G. Lecours, déléguée Outaouais
Je suis nouvellement déléguée pour la région de l’Outaouais et heureuse maman de trois beaux garçons âgés de 4 ans (jumeaux) et 15 mois. Cela fait maintenant un an que mon fils Julien, l’un de mes jumeaux, a reçu le diagnostic de la maladie coeliaque. Au départ, je dois admettre que ce fut un choc. J’ai traversé toute une gamme d’émotions allant de la surprise à l’appréhension, de la peine à la frustration. Ce fut toute une adaptation pour notre famille.
 
Il est certain que Julien présentait des symptômes avant son diagnostic, mais comme on dit parfois, « je ne l’avais pas vu venir » la maladie coeliaque. Cette condition s’est manifestée chez mon fils essentiellement sous la forme d’un retard de croissance, de constipation et d’irritabilité. Puisque ces symptômes perduraient, notre médecin a demandé un bilan sanguin qui incluait notamment la vérification du taux des anti-transglutaminases. Le résultat du bilan n’a laissé plané aucun doute sur le fait que nous étions face à la maladie coeliaque. J’avais beau espérer que la biopsie  pratiquée à l’hôpital serait négative, c’était illusoire. La biopsie allait évidemment confirmer ce que nous appréhendions. 
 
D’une certaine façon, il est rassurant de savoir ce qui afflige notre enfant et de constater qu’il ne s’agit pas d’une maladie plus grave. Car oui, dans l’attente des résultats, j’ai eu peur et je me suis demandé ce qui nous pendait au bout du nez. Une fois qu’on est fixé, on sait sur quel pied danser. Néanmoins, j’ai ressenti beaucoup de peine et une forme de deuil.
 
De la peine pour mon petit garçon en me demandant comment il allait vivre avec cela au quotidien, comment on allait gérer cela avec la garderie, les sorties en famille, etc.
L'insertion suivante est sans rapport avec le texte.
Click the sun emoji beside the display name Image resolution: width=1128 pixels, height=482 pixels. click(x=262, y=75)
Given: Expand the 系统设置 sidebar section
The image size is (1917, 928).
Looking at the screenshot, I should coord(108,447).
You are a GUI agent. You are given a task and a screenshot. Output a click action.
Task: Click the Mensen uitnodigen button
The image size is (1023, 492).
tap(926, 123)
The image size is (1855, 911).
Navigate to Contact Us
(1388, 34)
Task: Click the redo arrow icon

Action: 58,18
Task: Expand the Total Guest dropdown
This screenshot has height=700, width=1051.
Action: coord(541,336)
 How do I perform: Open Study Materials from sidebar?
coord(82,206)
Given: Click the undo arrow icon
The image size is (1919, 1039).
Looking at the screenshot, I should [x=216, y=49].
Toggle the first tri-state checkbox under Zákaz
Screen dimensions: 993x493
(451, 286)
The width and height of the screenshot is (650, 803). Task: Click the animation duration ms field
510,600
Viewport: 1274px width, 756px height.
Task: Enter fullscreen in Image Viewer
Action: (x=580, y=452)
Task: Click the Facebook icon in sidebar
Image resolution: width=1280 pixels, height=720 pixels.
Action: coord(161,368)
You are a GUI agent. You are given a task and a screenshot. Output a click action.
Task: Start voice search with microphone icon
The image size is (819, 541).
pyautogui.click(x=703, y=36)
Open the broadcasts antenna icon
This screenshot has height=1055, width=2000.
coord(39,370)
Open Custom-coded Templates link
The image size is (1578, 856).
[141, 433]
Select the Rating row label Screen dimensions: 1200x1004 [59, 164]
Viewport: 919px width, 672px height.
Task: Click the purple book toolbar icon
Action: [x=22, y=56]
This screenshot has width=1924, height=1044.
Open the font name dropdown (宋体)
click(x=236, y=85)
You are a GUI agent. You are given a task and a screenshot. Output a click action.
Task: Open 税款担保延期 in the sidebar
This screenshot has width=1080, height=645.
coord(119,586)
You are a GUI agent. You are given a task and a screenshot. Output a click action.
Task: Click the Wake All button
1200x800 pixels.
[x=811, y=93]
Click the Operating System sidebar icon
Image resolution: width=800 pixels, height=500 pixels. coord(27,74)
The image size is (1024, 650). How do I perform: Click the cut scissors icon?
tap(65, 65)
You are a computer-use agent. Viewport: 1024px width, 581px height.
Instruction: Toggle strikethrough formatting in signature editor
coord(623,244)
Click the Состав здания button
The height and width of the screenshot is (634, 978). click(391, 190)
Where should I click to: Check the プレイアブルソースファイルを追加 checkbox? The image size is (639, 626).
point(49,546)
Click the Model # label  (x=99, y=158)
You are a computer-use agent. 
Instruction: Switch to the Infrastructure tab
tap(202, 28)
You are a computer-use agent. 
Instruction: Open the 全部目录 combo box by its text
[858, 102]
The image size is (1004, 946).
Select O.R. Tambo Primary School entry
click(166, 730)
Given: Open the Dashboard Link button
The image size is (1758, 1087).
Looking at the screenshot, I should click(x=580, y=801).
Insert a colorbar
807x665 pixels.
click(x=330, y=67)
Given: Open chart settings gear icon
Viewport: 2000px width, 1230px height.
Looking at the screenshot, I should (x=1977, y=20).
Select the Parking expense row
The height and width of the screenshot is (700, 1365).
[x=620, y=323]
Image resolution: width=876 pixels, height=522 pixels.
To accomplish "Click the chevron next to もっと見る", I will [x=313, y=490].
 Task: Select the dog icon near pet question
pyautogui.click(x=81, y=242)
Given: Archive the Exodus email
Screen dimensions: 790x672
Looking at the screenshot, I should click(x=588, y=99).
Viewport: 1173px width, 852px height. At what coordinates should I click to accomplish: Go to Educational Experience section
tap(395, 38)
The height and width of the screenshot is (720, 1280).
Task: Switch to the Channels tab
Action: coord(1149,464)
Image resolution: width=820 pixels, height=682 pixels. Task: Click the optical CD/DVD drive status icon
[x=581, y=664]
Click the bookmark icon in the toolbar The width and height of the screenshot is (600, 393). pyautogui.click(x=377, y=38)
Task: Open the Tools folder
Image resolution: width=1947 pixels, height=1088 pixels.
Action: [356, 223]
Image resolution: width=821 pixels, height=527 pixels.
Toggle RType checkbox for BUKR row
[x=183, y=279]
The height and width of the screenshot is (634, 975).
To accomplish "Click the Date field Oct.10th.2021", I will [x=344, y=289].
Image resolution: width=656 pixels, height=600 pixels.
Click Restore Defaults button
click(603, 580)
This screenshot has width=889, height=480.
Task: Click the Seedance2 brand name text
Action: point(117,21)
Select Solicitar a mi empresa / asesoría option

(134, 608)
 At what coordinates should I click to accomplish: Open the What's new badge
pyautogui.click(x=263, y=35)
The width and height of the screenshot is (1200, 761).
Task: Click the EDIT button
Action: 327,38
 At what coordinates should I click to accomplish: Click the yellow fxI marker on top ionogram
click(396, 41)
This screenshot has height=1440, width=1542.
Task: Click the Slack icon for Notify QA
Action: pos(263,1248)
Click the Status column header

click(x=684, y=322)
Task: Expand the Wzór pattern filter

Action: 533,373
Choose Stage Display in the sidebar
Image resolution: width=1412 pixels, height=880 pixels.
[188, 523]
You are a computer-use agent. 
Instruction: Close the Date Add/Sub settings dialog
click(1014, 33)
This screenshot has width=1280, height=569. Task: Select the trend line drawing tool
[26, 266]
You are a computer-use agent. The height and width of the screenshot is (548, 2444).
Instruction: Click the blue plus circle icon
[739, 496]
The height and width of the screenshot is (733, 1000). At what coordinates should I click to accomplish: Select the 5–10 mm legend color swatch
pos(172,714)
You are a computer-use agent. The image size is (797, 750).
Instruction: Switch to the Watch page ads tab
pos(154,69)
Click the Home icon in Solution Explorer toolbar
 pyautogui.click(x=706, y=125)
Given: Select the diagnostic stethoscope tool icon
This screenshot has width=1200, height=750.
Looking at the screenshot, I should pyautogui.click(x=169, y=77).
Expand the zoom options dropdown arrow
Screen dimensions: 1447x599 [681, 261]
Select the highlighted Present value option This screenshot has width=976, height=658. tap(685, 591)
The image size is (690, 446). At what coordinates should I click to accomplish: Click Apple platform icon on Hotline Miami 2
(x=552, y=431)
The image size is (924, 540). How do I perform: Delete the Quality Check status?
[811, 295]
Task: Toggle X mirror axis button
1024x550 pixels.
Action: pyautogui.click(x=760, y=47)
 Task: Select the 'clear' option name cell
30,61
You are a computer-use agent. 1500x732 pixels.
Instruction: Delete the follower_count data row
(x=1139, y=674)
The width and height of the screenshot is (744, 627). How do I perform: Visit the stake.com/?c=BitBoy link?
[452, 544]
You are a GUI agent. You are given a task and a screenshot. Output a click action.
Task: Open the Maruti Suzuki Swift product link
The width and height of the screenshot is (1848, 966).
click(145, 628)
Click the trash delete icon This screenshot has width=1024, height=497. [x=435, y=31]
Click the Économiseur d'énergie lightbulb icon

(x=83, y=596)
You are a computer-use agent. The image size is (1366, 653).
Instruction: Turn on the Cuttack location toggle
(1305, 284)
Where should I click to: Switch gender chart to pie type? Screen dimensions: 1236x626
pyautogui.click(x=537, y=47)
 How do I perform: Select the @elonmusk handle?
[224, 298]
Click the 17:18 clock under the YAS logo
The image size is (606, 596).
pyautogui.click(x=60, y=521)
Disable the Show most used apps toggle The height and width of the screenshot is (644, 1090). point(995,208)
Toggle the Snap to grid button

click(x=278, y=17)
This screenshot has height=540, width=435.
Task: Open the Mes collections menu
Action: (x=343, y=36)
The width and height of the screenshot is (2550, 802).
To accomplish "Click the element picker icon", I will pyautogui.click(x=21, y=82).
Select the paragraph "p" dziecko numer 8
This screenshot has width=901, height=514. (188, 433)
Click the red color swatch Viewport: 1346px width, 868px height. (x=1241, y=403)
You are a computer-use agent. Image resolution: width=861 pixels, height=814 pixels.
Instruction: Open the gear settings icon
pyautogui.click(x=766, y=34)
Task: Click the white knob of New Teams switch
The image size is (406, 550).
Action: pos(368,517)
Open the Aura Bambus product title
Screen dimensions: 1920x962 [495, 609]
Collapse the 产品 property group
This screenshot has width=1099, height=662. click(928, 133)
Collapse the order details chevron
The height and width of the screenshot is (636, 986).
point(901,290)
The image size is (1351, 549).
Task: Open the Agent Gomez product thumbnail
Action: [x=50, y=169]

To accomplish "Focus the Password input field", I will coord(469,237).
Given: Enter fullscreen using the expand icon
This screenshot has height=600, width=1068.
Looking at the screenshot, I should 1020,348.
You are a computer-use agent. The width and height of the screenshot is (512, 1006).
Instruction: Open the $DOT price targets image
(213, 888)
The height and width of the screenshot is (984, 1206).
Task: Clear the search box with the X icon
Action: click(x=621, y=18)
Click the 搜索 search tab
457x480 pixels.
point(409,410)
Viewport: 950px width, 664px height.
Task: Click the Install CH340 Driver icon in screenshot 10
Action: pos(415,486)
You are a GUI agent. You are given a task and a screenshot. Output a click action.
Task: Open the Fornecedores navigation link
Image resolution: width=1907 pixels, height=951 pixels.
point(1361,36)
Comme parents d’un jeune enfant, il va sans dire que la responsabilité de son bien-être nous incombe entièrement. Il faut donc prendre tous les moyens pour s’assurer que son alimentation est exempte de gluten. Ce n’est pas de tout repos.
 
Le deuil de la spontanéité. C’est-à-dire le deuil de pouvoir arrêter manger dans n’importe quel restaurant. Dorénavant, il faut cuisiner presque tout le temps même lorsque, des fois, je lancerais volontiers mon tablier pour commander une pizza. Il faut lire toutes les étiquettes. Plus question d’accepter un bonbon gentiment offert par une bonne âme sans d’abord connaître les ingrédients. Adieu insouciance, bonjour vigilance constante!
 
J’ai aussi eu beaucoup de questionnement en apprenant qu’il s’agissait une maladie héréditaire. Tous les membres de la famille qui pouvaient être testés pour la maladie l’ont été. Résultat: personne d’autre que mon beau Julien n’a la maladie coeliaque. Bonne nouvelle en soi, mais plutôt frustrante quand on se demande d’où peut bien provenir cette maladie dans notre famille.
 
Bien sûr, on finit par s’adapter. On n’a pas le choix pour le bien de notre enfant et parce qu’on finit par se raisonner, relativiser et se dire qu’il y a des choses pires dans la vie.
 
Je peux dire que dans notre région, l’offre de produits sans gluten est assez variée. J’ai la chance d’avoir plusieurs épiceries à proximité ce qui fait que j’arrive à trouver des produits variés et intéressants. Cependant, du côté des restaurants, je trouve qu’il y encore trop peu d’endroits qui peuvent nous garantir un repas sans trace de gluten.
 
Du côté de l’entourage (famille et amis), plusieurs personnes ont eu la gentillesse d’adapter un repas ou un goûter pour accommoder Julien ou simplement de  nous demander ce qu’ils pouvaient faire pour nous aider. Cependant, pour d’autres personnes, j’ai eu l’impression que la maladie de notre enfant ne les concernait pas et qu’on s’en remettait à nous les parents pour lui préparer un repas sans gluten. Malgré le fait que j’avais transmis de l’information sur les ingrédients à éviter, il m’a semblé que les gens sont parfois insécures ou n’ont simplement pas envie de s’imposer cette responsabilité qu’ils voient comme un fardeau.
 
En somme, je peux dire que Julien s’est bien adapté à sa condition et cela est sans doute attribuable à son jeune âge. Il va grandir avec cette réalité qui est la sienne et cela fait maintenant partie de sa vie. Pour le reste de la famille, je crois que par la force des choses, nous mangeons plus sainement, car nous cuisinons plus et mangeons moins d’aliments transformés. C’est d’ailleurs ce qui est préconisé par les autorités de santé publique et… Ricardo!